8. The material according to claim 1, wherein the material has: an interior and exterior light reflection less than 20%, andlight transmission between 50 and 70%.

9. A glazed unit comprising at least one material according to claim 1, wherein the glazed unit is in the form of a monolithic, laminated or multiple glazed unit.

10. The glazed unit according to claim 9, wherein the coating is positioned in the glazed unit so that incident light originating from outside passes through the dielectric coating Di1 before passing through the first silver-based functional metal layer.

11. The multiple glazed unit according to claim 9, comprising the material and at least one additional substrate, the material and the at least one additional substrate are separated by at least one interlayer gas gap.

12. The multiple glazed unit according to claim 11, wherein the glazed unit is a double glazed unit comprising the functional coating positioned on face 2: a selectivity above 1.8,a solar factor greater than 26%,an interior and exterior light reflection less than 20%,light transmission between 40 and 70%,exterior reflection values of a* at 0 and 60° and transmission values comprised, by increasing order of preference, between −10 and +0, or between −5 and +0,exterior reflection values of b* at 0 and 60° and transmission values comprised, by increasing order of preference, between −10 and +5, or between −5 and +0.

13. The laminated glazed unit according to claim 9, comprising a material and at least one additional substrate, the material and the at least one additional substrate are separated by at least one lamination interlayer.

14. The glazed unit in the form of a double glazed unit or of a laminated glazed unit according to claim 9, wherein color variations between a material mounted in the form of double glazed unit with the functional coating positioned on face 2 and a material mounted in the form of laminated glazed unit with the functional coating positioned on face 2 defined by Delta C* with Delta C*=√((a*DGU−a*Lam)2−(b*DGU−b*Lam)2) satisfy: in transmission: Delta C*<4.2,in exterior reflection: Delta C*<4.2,in interior reflection: Delta C*<8.5,in exterior reflection at 60°: Delta C*<4.2,where a*DGU and b*DGU are the colorimetric coordinates of the material mounted in the form of a double glazed unit and a*Lam and b*Lam are the colorimetric coordinates of the material mounted in the form of laminated glazed unit in transmission, in exterior reflection, in interior reflection.

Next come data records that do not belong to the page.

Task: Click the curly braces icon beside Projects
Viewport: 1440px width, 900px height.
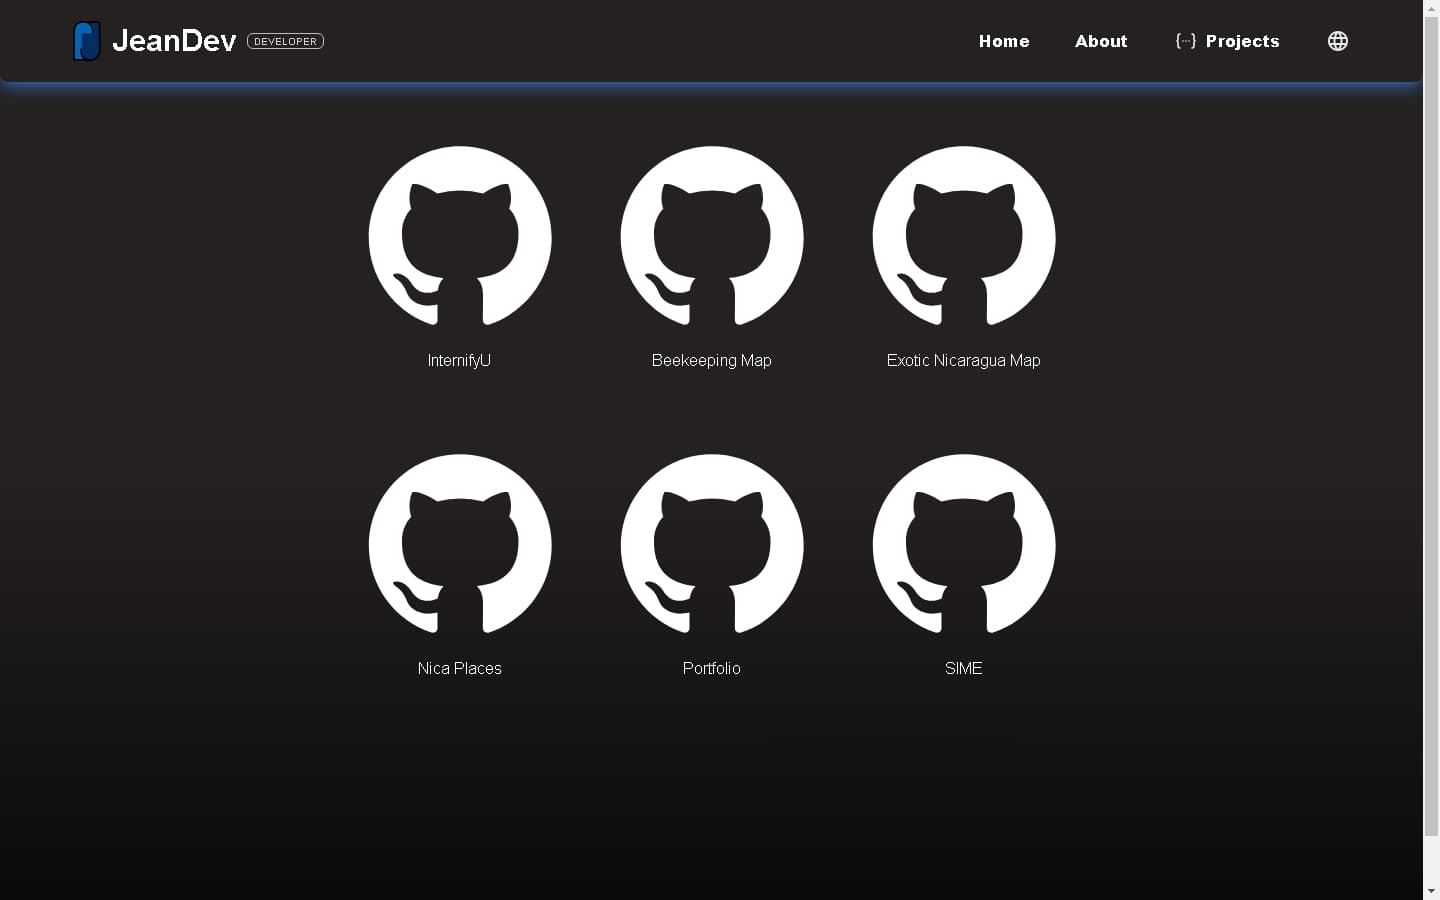Action: click(1185, 41)
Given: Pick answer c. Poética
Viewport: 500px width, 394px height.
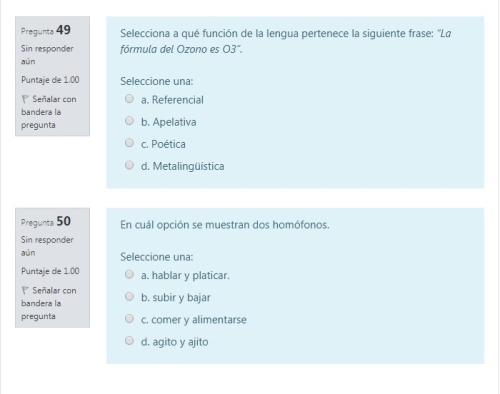Looking at the screenshot, I should pos(129,143).
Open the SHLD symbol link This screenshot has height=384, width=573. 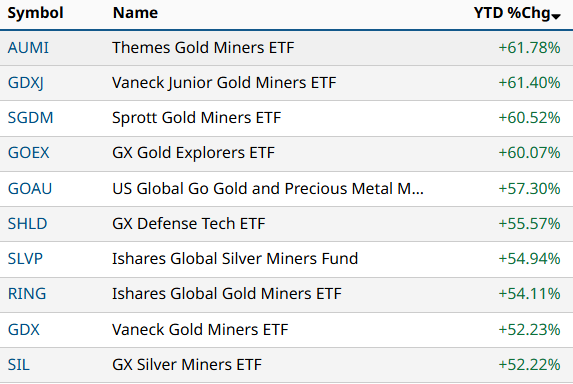[x=27, y=224]
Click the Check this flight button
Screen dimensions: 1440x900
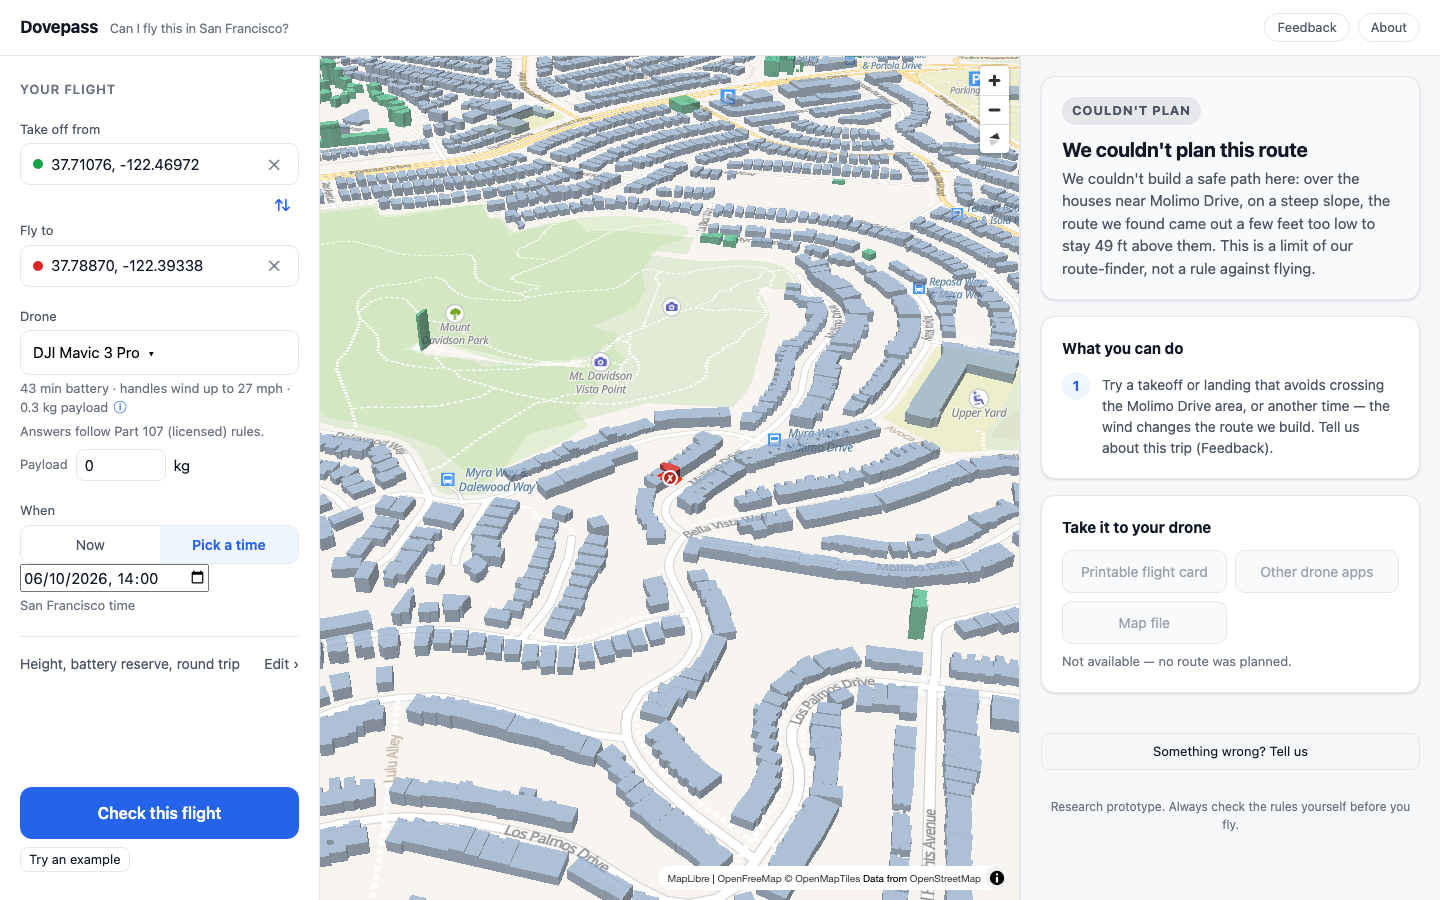point(159,813)
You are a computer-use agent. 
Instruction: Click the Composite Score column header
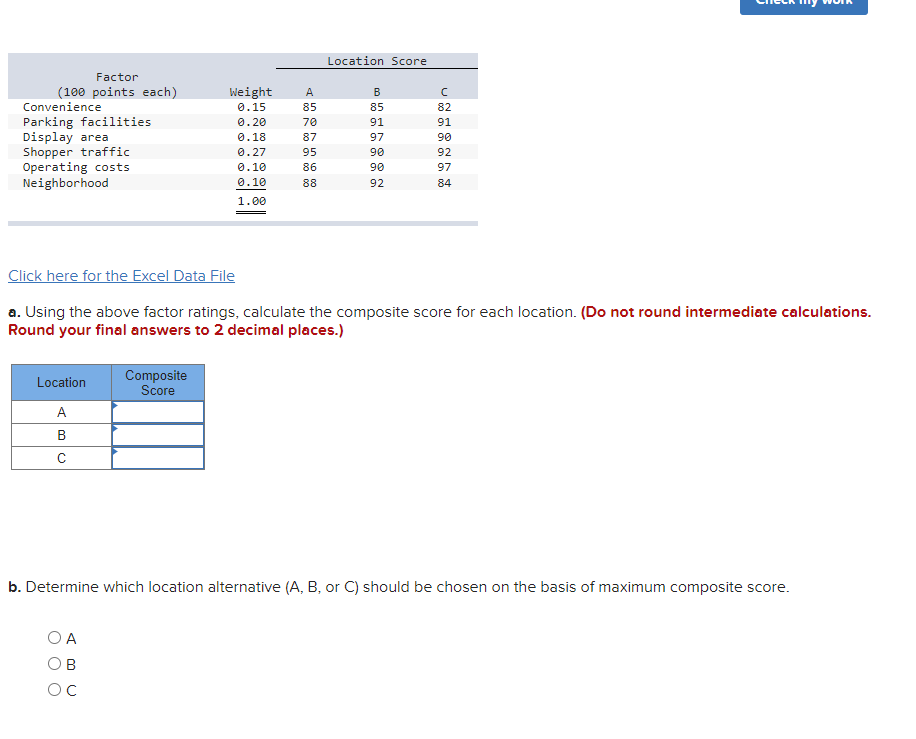pyautogui.click(x=157, y=382)
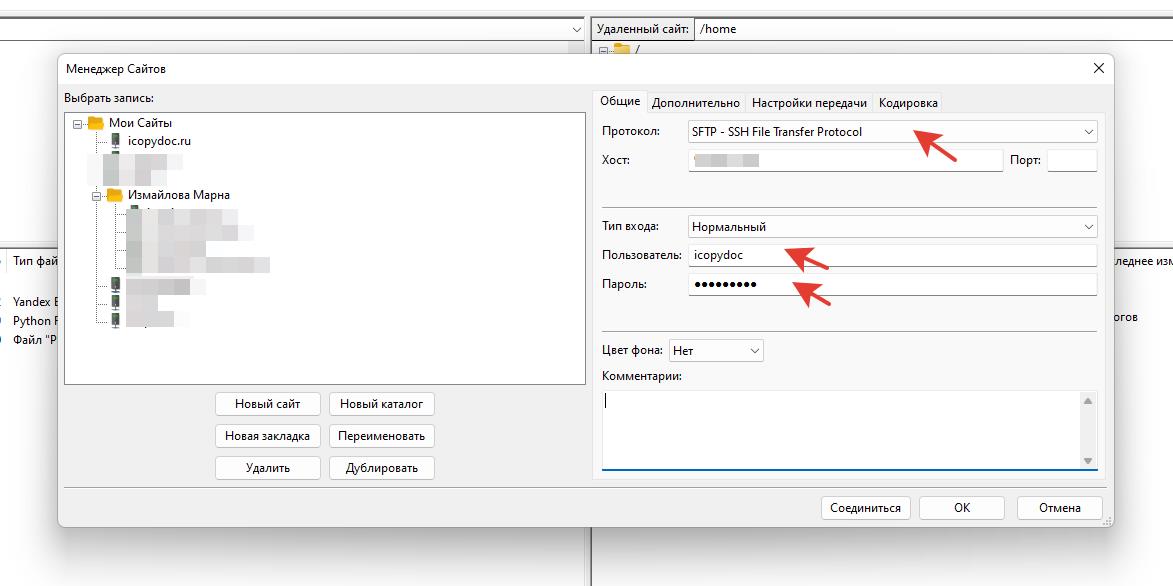
Task: Switch to the Кодировка tab
Action: (x=908, y=103)
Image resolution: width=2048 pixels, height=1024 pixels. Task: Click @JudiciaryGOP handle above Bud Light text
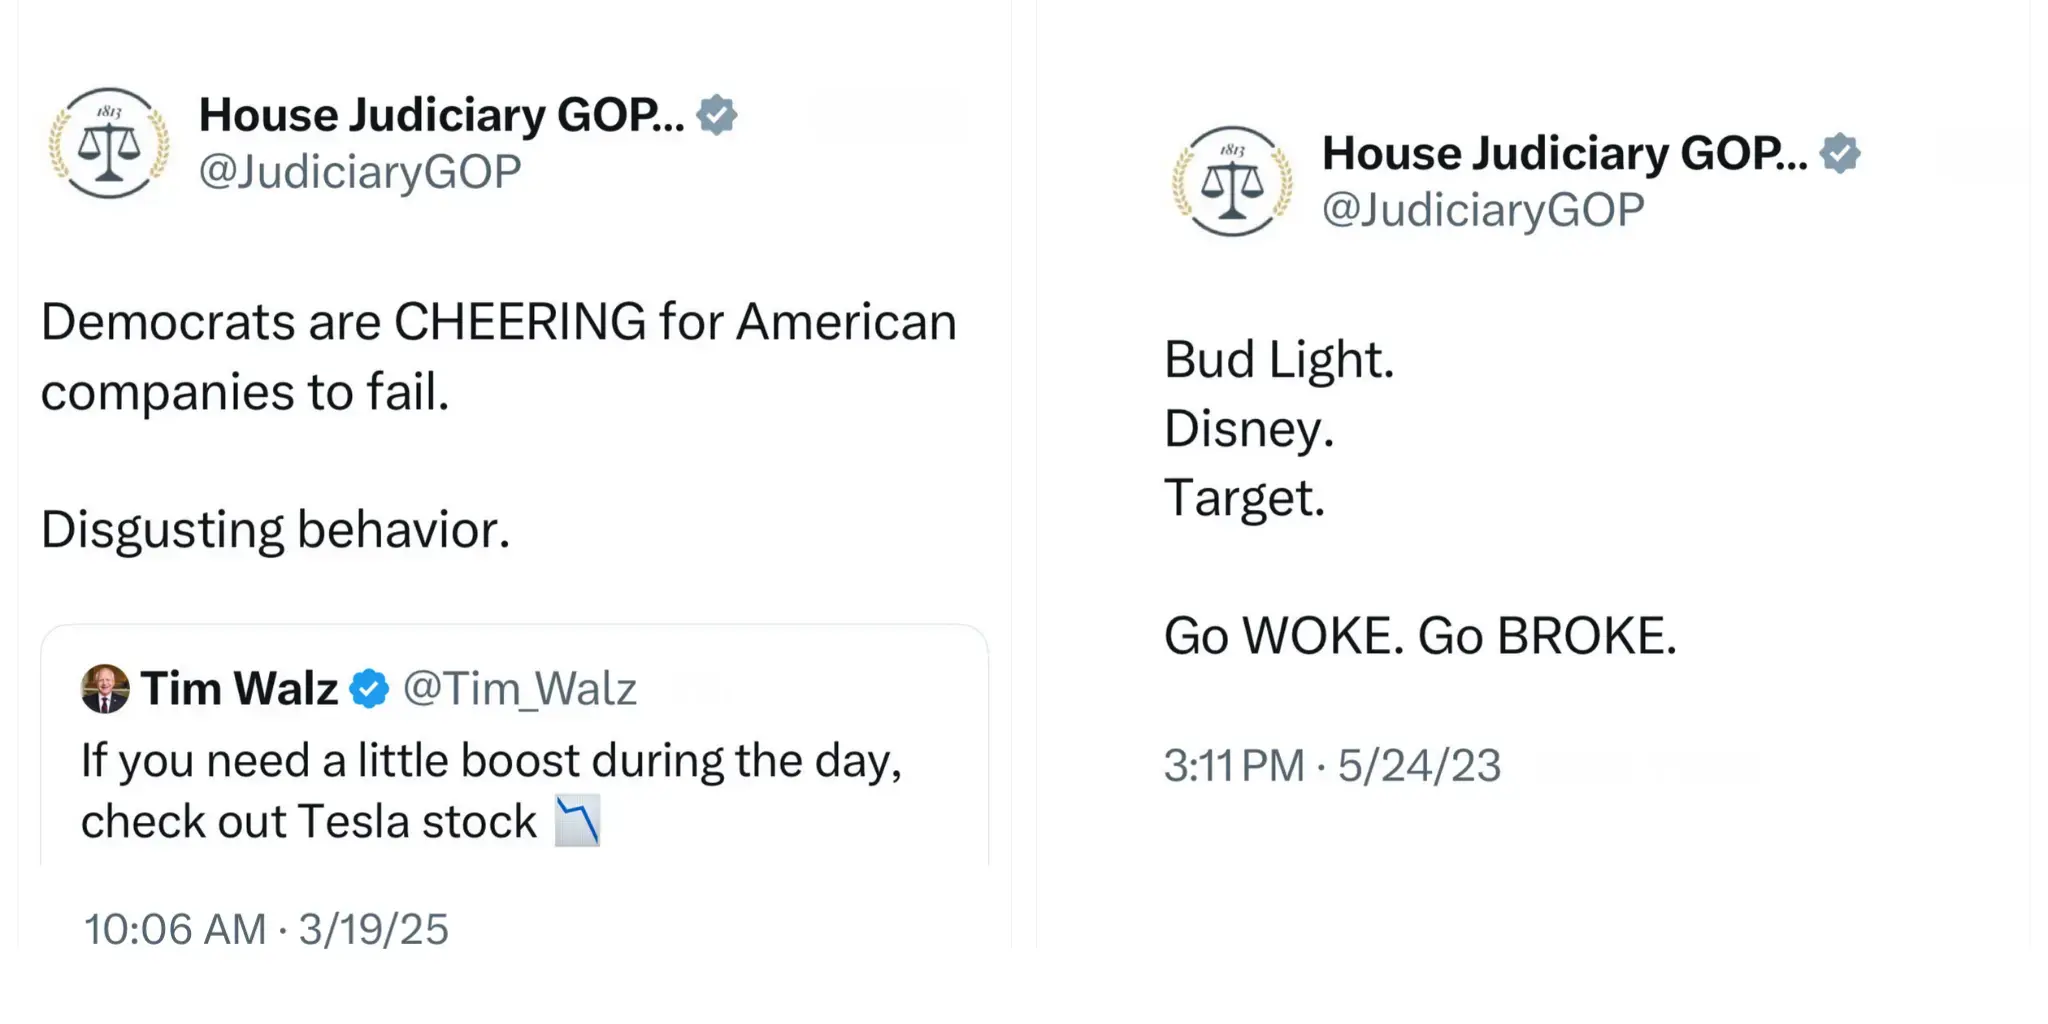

15. The material according to claim 2, wherein: the first silver-based functional metal layer has a thickness between 7 and 10 nm,the second silver-based functional metal layer has a thickness between 9 and 10 nm exclusive,the third silver-based functional metal layer has a thickness between 13 and 17 nm.

16. The material according to claim 5, wherein the metal sulfide layers include a zinc sulfide layer.

17. The glazed unit according to claim 9, wherein the glazed unit is in the form of a double glazed unit or triple glazed unit.